** To do **
Your answer should be an exact copy of the data.

Stored items:
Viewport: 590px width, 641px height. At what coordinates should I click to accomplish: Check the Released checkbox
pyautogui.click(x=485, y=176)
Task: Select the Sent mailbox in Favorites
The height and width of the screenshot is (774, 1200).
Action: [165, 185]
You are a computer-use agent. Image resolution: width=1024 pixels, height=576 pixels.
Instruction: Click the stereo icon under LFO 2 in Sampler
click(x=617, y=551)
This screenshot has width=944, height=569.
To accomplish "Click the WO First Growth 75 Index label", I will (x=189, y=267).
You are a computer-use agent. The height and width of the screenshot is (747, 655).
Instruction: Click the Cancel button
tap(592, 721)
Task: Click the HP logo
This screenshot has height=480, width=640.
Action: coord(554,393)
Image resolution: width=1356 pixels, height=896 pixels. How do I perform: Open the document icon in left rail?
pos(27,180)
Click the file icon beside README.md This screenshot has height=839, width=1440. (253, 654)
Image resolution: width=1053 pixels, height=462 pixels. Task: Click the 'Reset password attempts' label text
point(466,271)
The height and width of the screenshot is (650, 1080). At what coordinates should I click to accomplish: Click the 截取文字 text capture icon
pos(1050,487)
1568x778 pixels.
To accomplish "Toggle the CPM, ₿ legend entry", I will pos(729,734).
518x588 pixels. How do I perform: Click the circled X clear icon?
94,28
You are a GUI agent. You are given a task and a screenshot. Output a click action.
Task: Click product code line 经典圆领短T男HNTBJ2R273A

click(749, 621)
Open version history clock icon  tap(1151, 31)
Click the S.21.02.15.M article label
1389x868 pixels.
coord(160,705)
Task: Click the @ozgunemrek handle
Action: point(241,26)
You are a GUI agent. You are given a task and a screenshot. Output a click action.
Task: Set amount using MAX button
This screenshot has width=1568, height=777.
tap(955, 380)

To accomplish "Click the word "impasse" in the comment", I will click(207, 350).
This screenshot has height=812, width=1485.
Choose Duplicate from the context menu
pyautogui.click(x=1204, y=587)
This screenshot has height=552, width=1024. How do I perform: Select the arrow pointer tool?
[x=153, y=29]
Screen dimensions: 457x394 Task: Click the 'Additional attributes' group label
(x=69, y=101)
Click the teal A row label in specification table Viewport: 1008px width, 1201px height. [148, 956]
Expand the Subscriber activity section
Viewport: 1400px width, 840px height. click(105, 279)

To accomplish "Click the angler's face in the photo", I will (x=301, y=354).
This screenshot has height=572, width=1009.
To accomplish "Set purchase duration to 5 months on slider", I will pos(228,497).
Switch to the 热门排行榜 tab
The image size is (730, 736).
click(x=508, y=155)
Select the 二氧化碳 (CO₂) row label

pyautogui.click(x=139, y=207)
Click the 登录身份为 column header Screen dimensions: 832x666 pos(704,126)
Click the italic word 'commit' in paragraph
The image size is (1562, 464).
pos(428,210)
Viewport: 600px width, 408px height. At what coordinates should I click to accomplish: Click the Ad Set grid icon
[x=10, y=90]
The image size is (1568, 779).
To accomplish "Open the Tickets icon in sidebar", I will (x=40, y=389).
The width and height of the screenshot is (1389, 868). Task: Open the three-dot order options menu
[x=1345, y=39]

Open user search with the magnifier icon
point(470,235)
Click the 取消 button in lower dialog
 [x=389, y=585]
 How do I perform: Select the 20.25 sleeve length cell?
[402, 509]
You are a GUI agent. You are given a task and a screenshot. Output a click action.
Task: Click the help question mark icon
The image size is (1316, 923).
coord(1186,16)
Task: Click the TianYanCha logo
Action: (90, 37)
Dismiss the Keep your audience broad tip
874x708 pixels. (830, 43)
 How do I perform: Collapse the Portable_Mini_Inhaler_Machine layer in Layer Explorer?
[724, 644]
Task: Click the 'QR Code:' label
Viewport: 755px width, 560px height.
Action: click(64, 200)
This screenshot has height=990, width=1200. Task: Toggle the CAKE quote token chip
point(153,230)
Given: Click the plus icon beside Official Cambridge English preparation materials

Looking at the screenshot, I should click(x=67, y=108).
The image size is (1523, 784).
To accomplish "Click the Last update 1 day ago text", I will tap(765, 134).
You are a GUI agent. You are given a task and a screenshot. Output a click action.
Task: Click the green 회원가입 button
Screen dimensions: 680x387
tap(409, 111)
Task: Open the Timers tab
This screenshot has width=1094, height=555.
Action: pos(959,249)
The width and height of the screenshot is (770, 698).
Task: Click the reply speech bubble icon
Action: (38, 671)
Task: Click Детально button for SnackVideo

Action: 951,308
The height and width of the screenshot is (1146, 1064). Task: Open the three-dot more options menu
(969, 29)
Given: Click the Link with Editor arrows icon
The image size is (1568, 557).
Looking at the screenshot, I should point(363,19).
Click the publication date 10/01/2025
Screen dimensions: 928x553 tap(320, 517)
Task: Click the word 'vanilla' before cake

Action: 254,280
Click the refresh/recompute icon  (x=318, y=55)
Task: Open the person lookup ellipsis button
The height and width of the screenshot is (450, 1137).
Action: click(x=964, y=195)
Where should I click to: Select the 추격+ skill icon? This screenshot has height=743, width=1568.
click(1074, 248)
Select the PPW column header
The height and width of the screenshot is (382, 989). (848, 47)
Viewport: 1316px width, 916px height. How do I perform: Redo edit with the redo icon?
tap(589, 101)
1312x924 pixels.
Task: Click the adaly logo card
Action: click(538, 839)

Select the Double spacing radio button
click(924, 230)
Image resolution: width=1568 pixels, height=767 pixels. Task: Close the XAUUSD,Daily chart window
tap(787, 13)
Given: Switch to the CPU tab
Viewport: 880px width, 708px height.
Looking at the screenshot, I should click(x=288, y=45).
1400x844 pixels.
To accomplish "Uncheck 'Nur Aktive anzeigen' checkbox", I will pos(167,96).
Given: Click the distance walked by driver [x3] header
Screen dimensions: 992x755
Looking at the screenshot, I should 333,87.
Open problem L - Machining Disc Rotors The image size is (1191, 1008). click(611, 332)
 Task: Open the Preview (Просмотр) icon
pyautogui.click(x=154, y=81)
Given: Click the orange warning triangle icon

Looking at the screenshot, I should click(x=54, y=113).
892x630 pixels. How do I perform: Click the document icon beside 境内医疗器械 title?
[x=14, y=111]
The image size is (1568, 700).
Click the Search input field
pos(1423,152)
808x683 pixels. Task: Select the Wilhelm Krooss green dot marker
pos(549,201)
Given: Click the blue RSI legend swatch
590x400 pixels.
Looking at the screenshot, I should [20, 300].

** Problem solution **
Viewport: 590px width, 641px height. At what coordinates should I click to accomplish: Check the Released checkbox
pyautogui.click(x=485, y=176)
Task: Select the Sent mailbox in Favorites
The height and width of the screenshot is (774, 1200).
Action: [165, 185]
You are a computer-use agent. Image resolution: width=1024 pixels, height=576 pixels.
Instruction: Click the stereo icon under LFO 2 in Sampler
click(x=617, y=551)
This screenshot has width=944, height=569.
To accomplish "Click the WO First Growth 75 Index label", I will (x=189, y=267).
You are a computer-use agent. The height and width of the screenshot is (747, 655).
Instruction: Click the Cancel button
tap(592, 721)
Task: Click the HP logo
This screenshot has height=480, width=640.
Action: coord(554,393)
Image resolution: width=1356 pixels, height=896 pixels. How do I perform: Open the document icon in left rail?
pos(27,180)
Click the file icon beside README.md This screenshot has height=839, width=1440. (253, 654)
Image resolution: width=1053 pixels, height=462 pixels. Task: Click the 'Reset password attempts' label text
point(466,271)
The height and width of the screenshot is (650, 1080). At what coordinates should I click to accomplish: Click the 截取文字 text capture icon
pos(1050,487)
1568x778 pixels.
To accomplish "Toggle the CPM, ₿ legend entry", I will pos(729,734).
518x588 pixels. How do I perform: Click the circled X clear icon?
94,28
You are a GUI agent. You are given a task and a screenshot. Output a click action.
Task: Click product code line 经典圆领短T男HNTBJ2R273A

click(749, 621)
Open version history clock icon  tap(1151, 31)
Click the S.21.02.15.M article label
1389x868 pixels.
coord(160,705)
Task: Click the @ozgunemrek handle
Action: point(241,26)
You are a GUI agent. You are given a task and a screenshot. Output a click action.
Task: Set amount using MAX button
This screenshot has width=1568, height=777.
tap(955, 380)

To accomplish "Click the word "impasse" in the comment", I will click(207, 350).
This screenshot has height=812, width=1485.
Choose Duplicate from the context menu
pyautogui.click(x=1204, y=587)
This screenshot has height=552, width=1024. How do I perform: Select the arrow pointer tool?
[x=153, y=29]
Screen dimensions: 457x394 Task: Click the 'Additional attributes' group label
(x=69, y=101)
Click the teal A row label in specification table Viewport: 1008px width, 1201px height. [148, 956]
Expand the Subscriber activity section
Viewport: 1400px width, 840px height. click(105, 279)

To accomplish "Click the angler's face in the photo", I will (x=301, y=354).
This screenshot has height=572, width=1009.
To accomplish "Set purchase duration to 5 months on slider", I will pos(228,497).
Switch to the 热门排行榜 tab
The image size is (730, 736).
click(x=508, y=155)
Select the 二氧化碳 (CO₂) row label

pyautogui.click(x=139, y=207)
Click the 登录身份为 column header Screen dimensions: 832x666 pos(704,126)
Click the italic word 'commit' in paragraph
The image size is (1562, 464).
pos(428,210)
Viewport: 600px width, 408px height. At what coordinates should I click to accomplish: Click the Ad Set grid icon
[x=10, y=90]
The image size is (1568, 779).
To accomplish "Open the Tickets icon in sidebar", I will (x=40, y=389).
The width and height of the screenshot is (1389, 868). Task: Open the three-dot order options menu
[x=1345, y=39]

Open user search with the magnifier icon
point(470,235)
Click the 取消 button in lower dialog
 [x=389, y=585]
 How do I perform: Select the 20.25 sleeve length cell?
[402, 509]
You are a GUI agent. You are given a task and a screenshot. Output a click action.
Task: Click the help question mark icon
The image size is (1316, 923).
coord(1186,16)
Task: Click the TianYanCha logo
Action: (90, 37)
Dismiss the Keep your audience broad tip
874x708 pixels. (830, 43)
 How do I perform: Collapse the Portable_Mini_Inhaler_Machine layer in Layer Explorer?
[724, 644]
Task: Click the 'QR Code:' label
Viewport: 755px width, 560px height.
Action: click(64, 200)
This screenshot has height=990, width=1200. Task: Toggle the CAKE quote token chip
point(153,230)
Given: Click the plus icon beside Official Cambridge English preparation materials

Looking at the screenshot, I should click(x=67, y=108).
The image size is (1523, 784).
To accomplish "Click the Last update 1 day ago text", I will tap(765, 134).
You are a GUI agent. You are given a task and a screenshot. Output a click action.
Task: Click the green 회원가입 button
Screen dimensions: 680x387
tap(409, 111)
Task: Open the Timers tab
This screenshot has width=1094, height=555.
Action: pos(959,249)
The width and height of the screenshot is (770, 698).
Task: Click the reply speech bubble icon
Action: (38, 671)
Task: Click Детально button for SnackVideo

Action: 951,308
The height and width of the screenshot is (1146, 1064). Task: Open the three-dot more options menu
(969, 29)
Given: Click the Link with Editor arrows icon
The image size is (1568, 557).
Looking at the screenshot, I should point(363,19).
Click the publication date 10/01/2025
Screen dimensions: 928x553 tap(320, 517)
Task: Click the word 'vanilla' before cake

Action: 254,280
Click the refresh/recompute icon  (x=318, y=55)
Task: Open the person lookup ellipsis button
The height and width of the screenshot is (450, 1137).
Action: click(x=964, y=195)
Where should I click to: Select the 추격+ skill icon? This screenshot has height=743, width=1568.
click(1074, 248)
Select the PPW column header
The height and width of the screenshot is (382, 989). (848, 47)
Viewport: 1316px width, 916px height. How do I perform: Redo edit with the redo icon?
tap(589, 101)
1312x924 pixels.
Task: Click the adaly logo card
Action: click(538, 839)

Select the Double spacing radio button
click(924, 230)
Image resolution: width=1568 pixels, height=767 pixels. Task: Close the XAUUSD,Daily chart window
tap(787, 13)
Given: Switch to the CPU tab
Viewport: 880px width, 708px height.
Looking at the screenshot, I should click(x=288, y=45).
1400x844 pixels.
To accomplish "Uncheck 'Nur Aktive anzeigen' checkbox", I will pos(167,96).
Given: Click the distance walked by driver [x3] header
Screen dimensions: 992x755
Looking at the screenshot, I should 333,87.
Open problem L - Machining Disc Rotors The image size is (1191, 1008). click(611, 332)
 Task: Open the Preview (Просмотр) icon
pyautogui.click(x=154, y=81)
Given: Click the orange warning triangle icon

Looking at the screenshot, I should click(x=54, y=113).
892x630 pixels. How do I perform: Click the document icon beside 境内医疗器械 title?
[x=14, y=111]
The image size is (1568, 700).
Click the Search input field
pos(1423,152)
808x683 pixels. Task: Select the Wilhelm Krooss green dot marker
pos(549,201)
Given: Click the blue RSI legend swatch
590x400 pixels.
Looking at the screenshot, I should [20, 300].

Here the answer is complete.